Subacute toxicity: In the first part, the rats received an oral dose ranging from 0.5 g/kg to 4 g/kg for 5 weeks. No gross dose-dependent pathological or histopathological changes have been observed.
In the second part, the rats received parenteral doses of 62.5 mg/kg, 125 mg/kg, 250 mg/kg and 500 mg/kg. Histopathological findings (liver necrosis, cholangitis, cell proliferation, proliferation of connective fibres and small biliary ducts, renal abscess) were observed at doses of 125 mg/kg and higher.

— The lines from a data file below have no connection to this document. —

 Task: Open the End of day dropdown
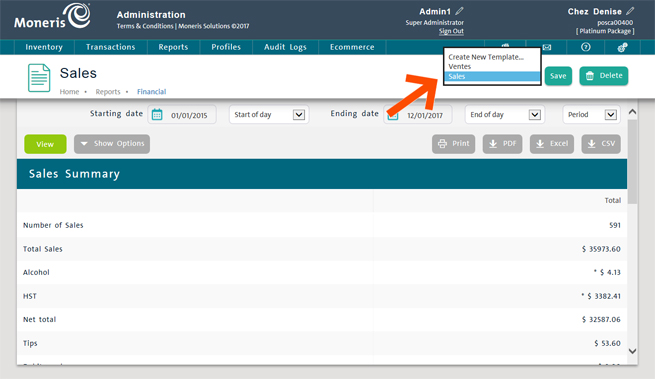(x=505, y=114)
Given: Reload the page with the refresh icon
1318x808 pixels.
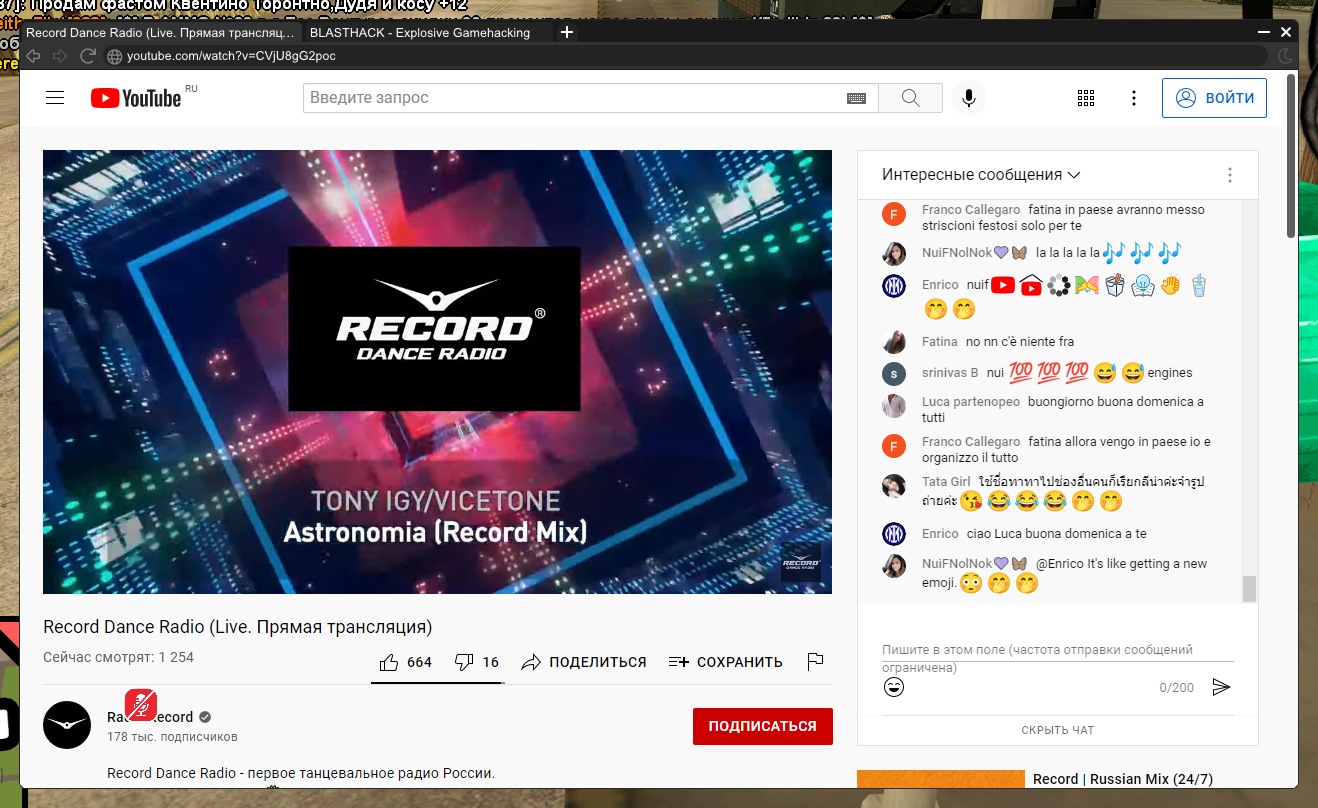Looking at the screenshot, I should [87, 56].
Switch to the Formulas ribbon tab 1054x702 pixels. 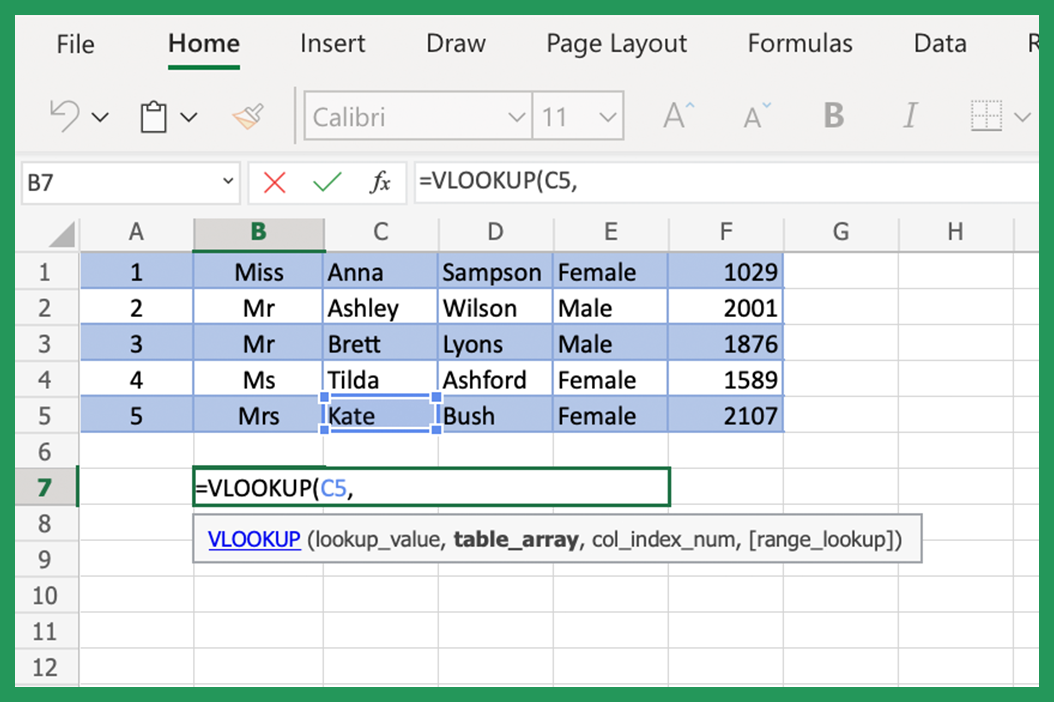799,43
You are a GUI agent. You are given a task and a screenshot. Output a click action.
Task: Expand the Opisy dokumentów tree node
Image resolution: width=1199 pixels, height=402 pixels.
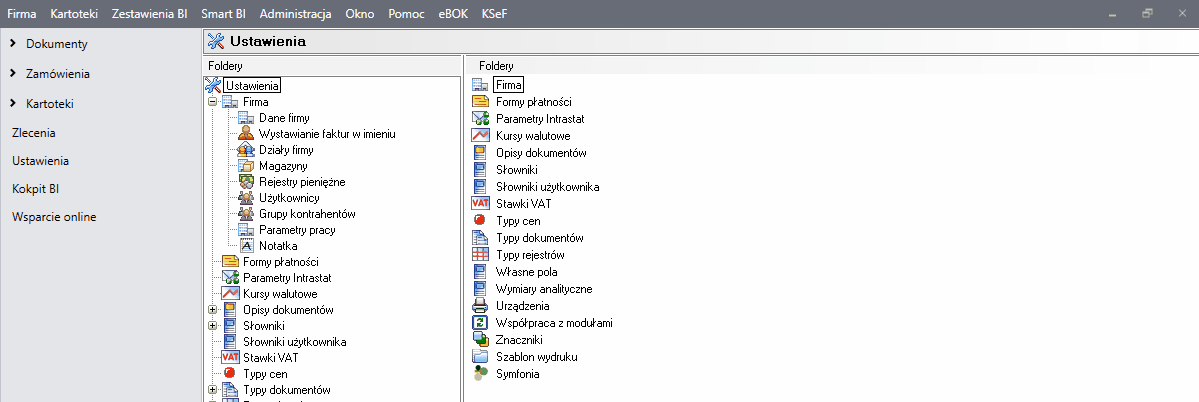coord(212,310)
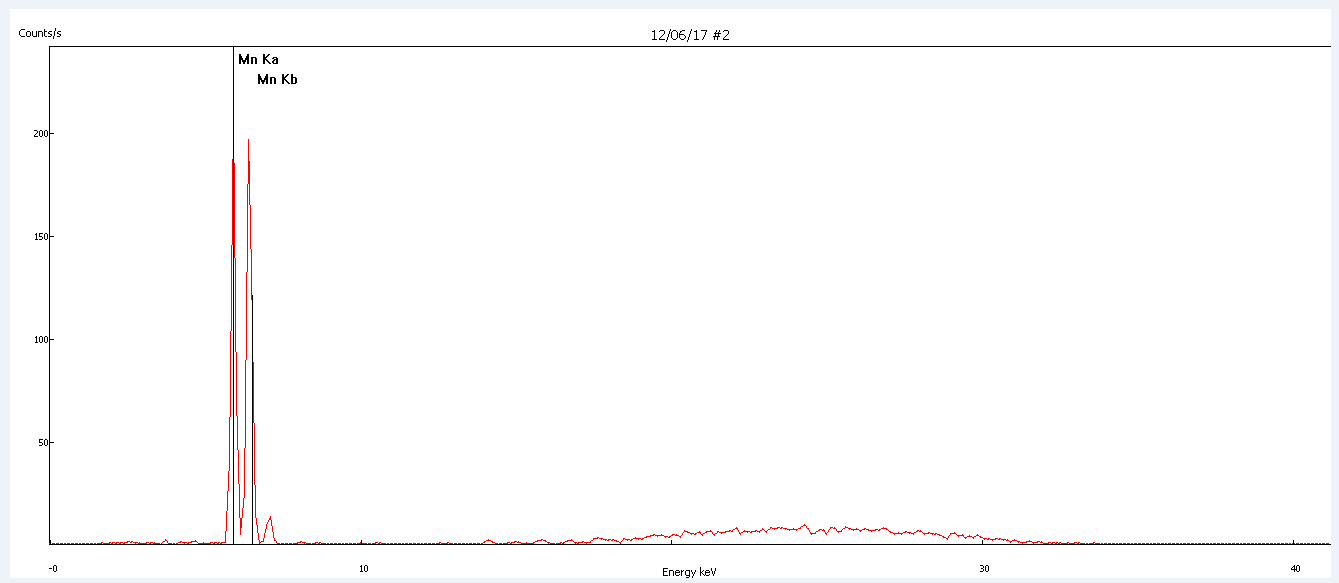The width and height of the screenshot is (1339, 583).
Task: Click the -0 origin x-axis label
Action: 53,568
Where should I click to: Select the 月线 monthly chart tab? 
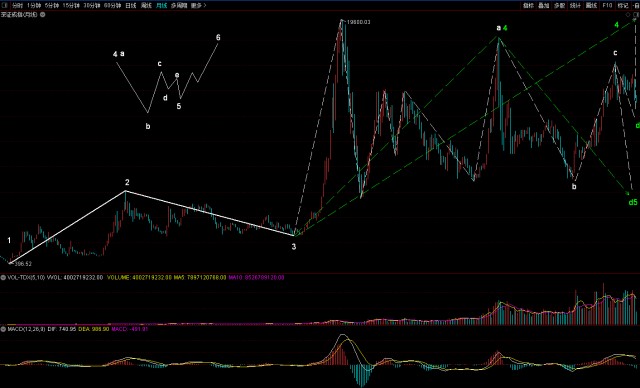click(x=162, y=5)
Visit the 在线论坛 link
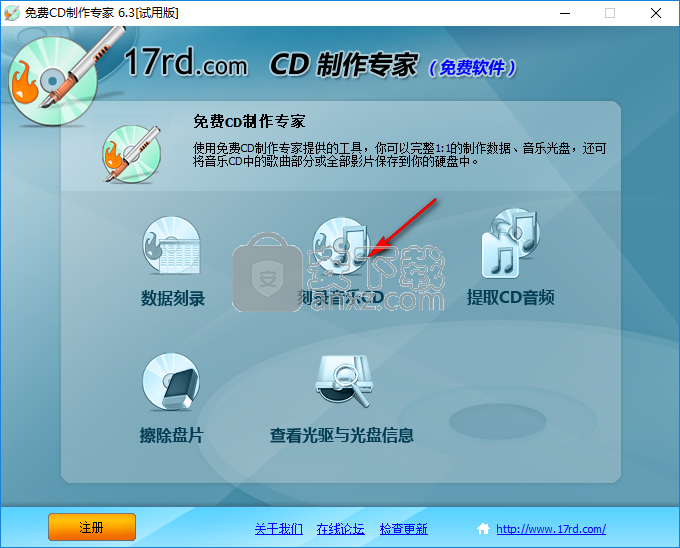The height and width of the screenshot is (548, 680). (340, 529)
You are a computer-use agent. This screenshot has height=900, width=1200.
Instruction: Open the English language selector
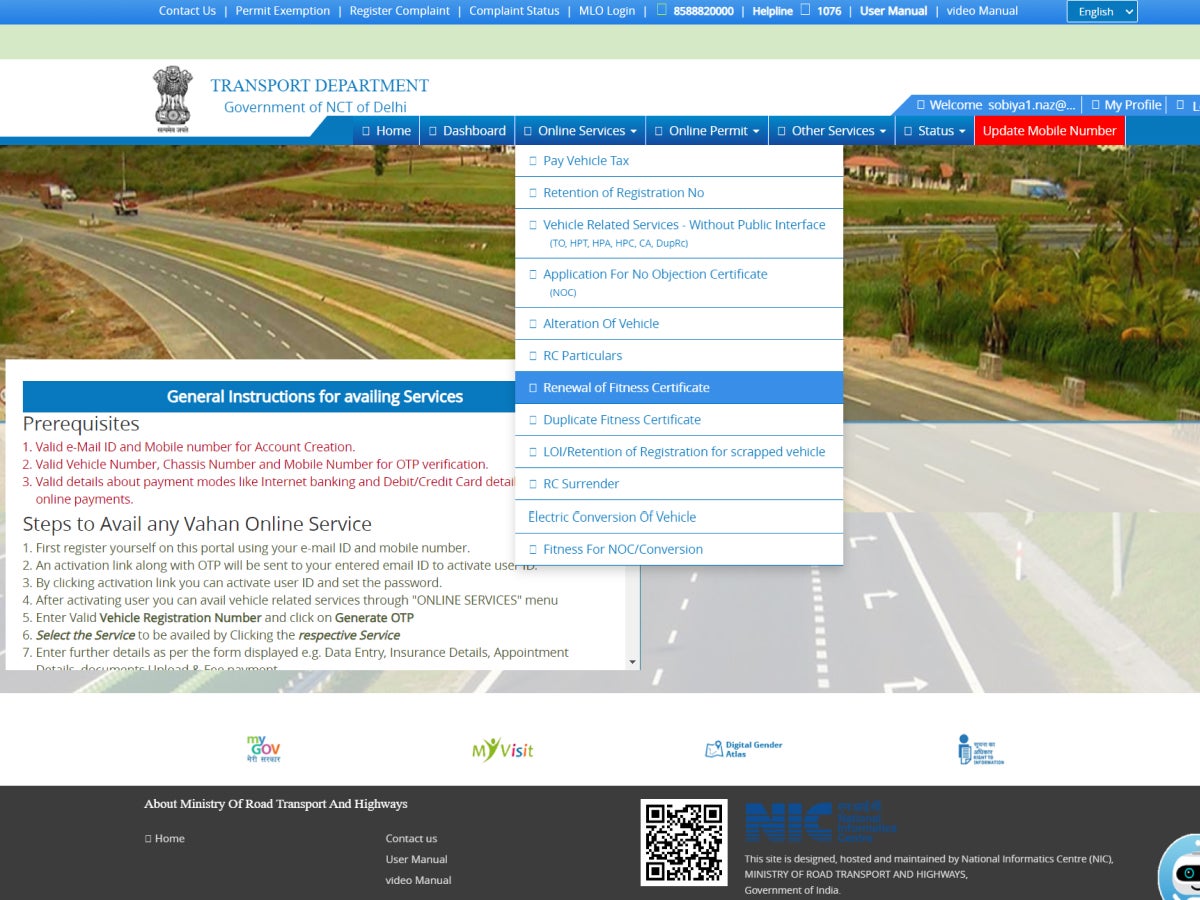(x=1101, y=11)
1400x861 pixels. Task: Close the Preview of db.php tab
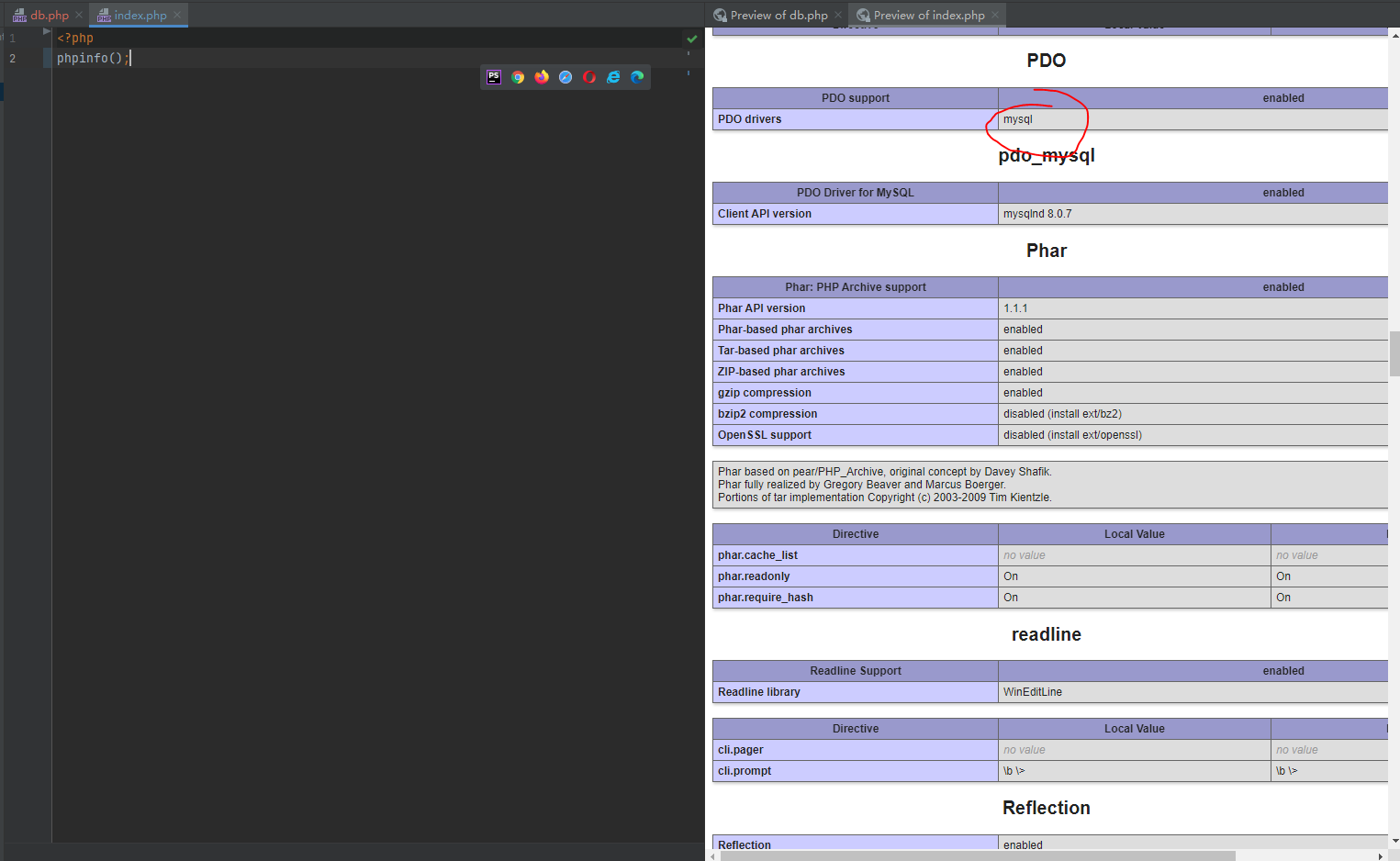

Mutagenicity: Mutagenic potential are tested using the following tests: reverse mutation test, micronucleus test; chromosomal aberration test, mouse lymphoma mutation test.
The results showed no mutagenic effect of ursodeoxycholic acid.
Carcinogenicity: In two two-year studies in mice, tests were carried out with doses of 25, 150 and 1,000 mg/kg/day. No changes in tumour incidence were observed at doses up to 150 mg/kg/day.